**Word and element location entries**

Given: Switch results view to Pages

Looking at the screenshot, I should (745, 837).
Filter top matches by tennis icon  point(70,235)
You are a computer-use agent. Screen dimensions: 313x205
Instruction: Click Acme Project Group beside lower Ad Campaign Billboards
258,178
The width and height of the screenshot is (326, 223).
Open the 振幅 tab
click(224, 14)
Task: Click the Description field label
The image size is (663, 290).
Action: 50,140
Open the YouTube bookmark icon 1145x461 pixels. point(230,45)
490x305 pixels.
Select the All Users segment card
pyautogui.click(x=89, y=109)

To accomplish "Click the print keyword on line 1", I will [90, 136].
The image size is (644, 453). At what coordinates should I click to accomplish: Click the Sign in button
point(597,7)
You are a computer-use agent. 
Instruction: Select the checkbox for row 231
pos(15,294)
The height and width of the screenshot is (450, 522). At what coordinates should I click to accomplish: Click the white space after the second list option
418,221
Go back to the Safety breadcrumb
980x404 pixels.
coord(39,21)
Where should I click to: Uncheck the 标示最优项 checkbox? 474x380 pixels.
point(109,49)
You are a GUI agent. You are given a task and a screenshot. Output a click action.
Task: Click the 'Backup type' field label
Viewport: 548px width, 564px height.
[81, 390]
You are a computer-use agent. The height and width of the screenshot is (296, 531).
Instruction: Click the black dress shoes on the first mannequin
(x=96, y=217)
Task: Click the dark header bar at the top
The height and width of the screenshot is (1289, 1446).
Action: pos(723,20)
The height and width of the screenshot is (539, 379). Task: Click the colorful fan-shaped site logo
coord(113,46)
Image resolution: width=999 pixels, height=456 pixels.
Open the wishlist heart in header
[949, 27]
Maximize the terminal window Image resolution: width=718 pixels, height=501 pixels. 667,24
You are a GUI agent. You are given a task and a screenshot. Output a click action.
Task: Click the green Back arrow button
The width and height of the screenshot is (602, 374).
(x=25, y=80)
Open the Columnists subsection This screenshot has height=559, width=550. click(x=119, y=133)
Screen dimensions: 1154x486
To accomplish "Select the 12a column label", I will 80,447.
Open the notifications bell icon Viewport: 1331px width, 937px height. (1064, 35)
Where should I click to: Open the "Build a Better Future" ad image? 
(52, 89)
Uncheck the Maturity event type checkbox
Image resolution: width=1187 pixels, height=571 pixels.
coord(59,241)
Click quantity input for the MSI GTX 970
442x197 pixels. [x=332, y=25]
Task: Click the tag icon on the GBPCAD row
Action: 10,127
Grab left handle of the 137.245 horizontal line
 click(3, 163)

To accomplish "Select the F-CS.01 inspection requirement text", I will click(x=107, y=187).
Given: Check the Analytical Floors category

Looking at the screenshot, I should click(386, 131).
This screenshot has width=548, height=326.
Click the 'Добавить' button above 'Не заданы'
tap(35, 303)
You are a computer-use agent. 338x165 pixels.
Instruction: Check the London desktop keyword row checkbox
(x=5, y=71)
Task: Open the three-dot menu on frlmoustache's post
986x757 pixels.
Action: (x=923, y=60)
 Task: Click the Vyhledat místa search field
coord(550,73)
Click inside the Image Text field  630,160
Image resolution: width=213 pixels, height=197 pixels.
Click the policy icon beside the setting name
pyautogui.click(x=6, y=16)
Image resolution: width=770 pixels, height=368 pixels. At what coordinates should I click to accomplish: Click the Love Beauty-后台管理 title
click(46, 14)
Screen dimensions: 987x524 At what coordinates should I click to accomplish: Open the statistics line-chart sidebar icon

**TASK GOAL**
Rewrite all of the entries above, replacing "Image resolution" with "Screenshot resolution" wherever it occurs and leaving everything else unchanged.

**EXPECTED ANSWER**
Given: Switch results view to Pages

Looking at the screenshot, I should (745, 837).
Filter top matches by tennis icon  point(70,235)
You are a computer-use agent. Screen dimensions: 313x205
Instruction: Click Acme Project Group beside lower Ad Campaign Billboards
258,178
The width and height of the screenshot is (326, 223).
Open the 振幅 tab
click(224, 14)
Task: Click the Description field label
The image size is (663, 290).
Action: 50,140
Open the YouTube bookmark icon 1145x461 pixels. point(230,45)
490x305 pixels.
Select the All Users segment card
pyautogui.click(x=89, y=109)

To accomplish "Click the print keyword on line 1", I will [90, 136].
The image size is (644, 453). At what coordinates should I click to accomplish: Click the Sign in button
point(597,7)
You are a computer-use agent. 
Instruction: Select the checkbox for row 231
pos(15,294)
The height and width of the screenshot is (450, 522). At what coordinates should I click to accomplish: Click the white space after the second list option
418,221
Go back to the Safety breadcrumb
980x404 pixels.
coord(39,21)
Where should I click to: Uncheck the 标示最优项 checkbox? 474x380 pixels.
point(109,49)
You are a GUI agent. You are given a task and a screenshot. Output a click action.
Task: Click the 'Backup type' field label
Viewport: 548px width, 564px height.
[81, 390]
You are a computer-use agent. The height and width of the screenshot is (296, 531).
Instruction: Click the black dress shoes on the first mannequin
(x=96, y=217)
Task: Click the dark header bar at the top
The height and width of the screenshot is (1289, 1446).
Action: pos(723,20)
The height and width of the screenshot is (539, 379). Task: Click the colorful fan-shaped site logo
coord(113,46)
Screenshot resolution: width=999 pixels, height=456 pixels.
Open the wishlist heart in header
[949, 27]
Maximize the terminal window Screenshot resolution: width=718 pixels, height=501 pixels. 667,24
You are a GUI agent. You are given a task and a screenshot. Output a click action.
Task: Click the green Back arrow button
The width and height of the screenshot is (602, 374).
(x=25, y=80)
Open the Columnists subsection This screenshot has height=559, width=550. click(x=119, y=133)
Screen dimensions: 1154x486
To accomplish "Select the 12a column label", I will 80,447.
Open the notifications bell icon Viewport: 1331px width, 937px height. (1064, 35)
Where should I click to: Open the "Build a Better Future" ad image? 
(52, 89)
Uncheck the Maturity event type checkbox
Screenshot resolution: width=1187 pixels, height=571 pixels.
coord(59,241)
Click quantity input for the MSI GTX 970
442x197 pixels. [x=332, y=25]
Task: Click the tag icon on the GBPCAD row
Action: 10,127
Grab left handle of the 137.245 horizontal line
 click(3, 163)

To accomplish "Select the F-CS.01 inspection requirement text", I will click(x=107, y=187).
Given: Check the Analytical Floors category

Looking at the screenshot, I should click(386, 131).
This screenshot has width=548, height=326.
Click the 'Добавить' button above 'Не заданы'
tap(35, 303)
You are a computer-use agent. 338x165 pixels.
Instruction: Check the London desktop keyword row checkbox
(x=5, y=71)
Task: Open the three-dot menu on frlmoustache's post
986x757 pixels.
Action: (x=923, y=60)
 Task: Click the Vyhledat místa search field
coord(550,73)
Click inside the Image Text field  630,160
Screenshot resolution: width=213 pixels, height=197 pixels.
Click the policy icon beside the setting name
pyautogui.click(x=6, y=16)
Screenshot resolution: width=770 pixels, height=368 pixels. At what coordinates should I click to accomplish: Click the Love Beauty-后台管理 title
click(46, 14)
Screen dimensions: 987x524 At what coordinates should I click to accomplish: Open the statistics line-chart sidebar icon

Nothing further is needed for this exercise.